- EXERCISE AIM -
Pictures are not part of the answer. Return the lines from the one containing "Where should I" through the end of the data, both included, exactly as they appear.
Segment Start: GIVEN ENTRIES
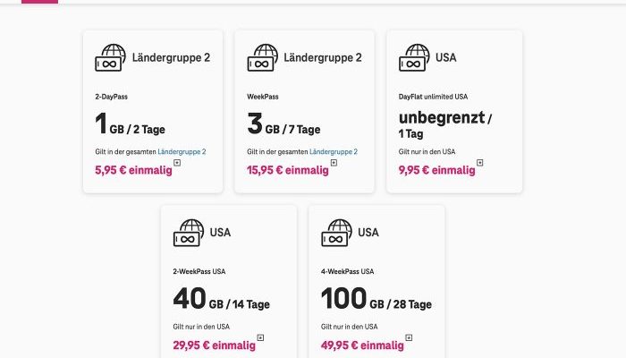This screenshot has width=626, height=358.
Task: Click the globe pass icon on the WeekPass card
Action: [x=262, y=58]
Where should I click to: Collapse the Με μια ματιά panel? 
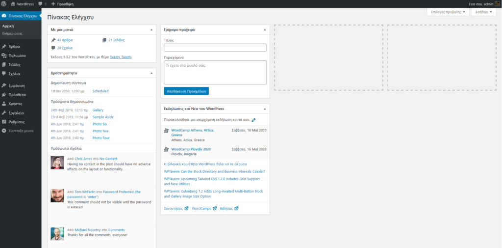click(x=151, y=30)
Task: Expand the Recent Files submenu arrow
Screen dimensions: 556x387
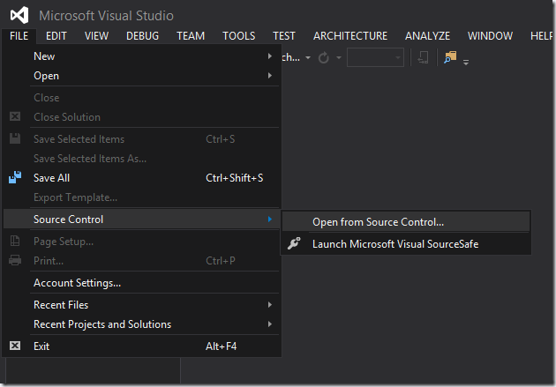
Segment End: GIVEN ENTRIES
- RESULT BELOW -
Where should I click to: Collapse the Με μια ματιά panel? 
click(x=151, y=30)
Task: Expand the Recent Files submenu arrow
Screen dimensions: 556x387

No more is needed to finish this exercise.